**Provided passage**
***
RIO DE JANEIRO - The World Social Forum is a child of
1968. The struggles that exploded in the 1960s produced the myriad
organisations that are now trying to surmount the challenges posed
by their own diversity, as delegates return home after the six-day
meeting in Porto Alegre, in southern Brazil.
Many of the 4,702 registered participants in the Forum led the
battles of 30 and 40 years ago, whether in peace campaigns against
the Vietnam War or as guerrillas fighting military dictatorships,
as feminist activists or as defenders of minorities, fighting
against racism or in favour of sexual freedom.
The most visible example was Ahmed Ben Bella, a leader in the
bloody war for Algeria's independence, who paid tribute to Ernesto
'Che' Guevara and defended revolution during his participation in
the Porto Alegre panel discussions.
The World Social Forum, which ran Jan 25-30, served as the site
for an encounter between the former Algerian president and
Ladislas Dowbor, one of 40 Brazilian political prisoners released
in June 1970 and sent to Algeria in exchange for the release of
the German ambassador, taken hostage by guerrillas in Rio de
At the time, Ben Bella was himself a prisoner, after being
overthrown in a military coup five years earlier. Dowbor is now a
professor of economics at the Catholic University of Sao Paulo.
***
**Record set**
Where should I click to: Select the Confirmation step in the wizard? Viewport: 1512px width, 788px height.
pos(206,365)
***
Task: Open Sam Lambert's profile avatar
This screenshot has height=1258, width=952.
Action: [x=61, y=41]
***
**Exercise instructions**
According to the World Social Forum report, what position does Ladislas Dowbor now hold? Answer from the World Social Forum report alone, without drawing on the entries.

**Exercise response**
He is a professor of economics at the Catholic University of Sao Paulo.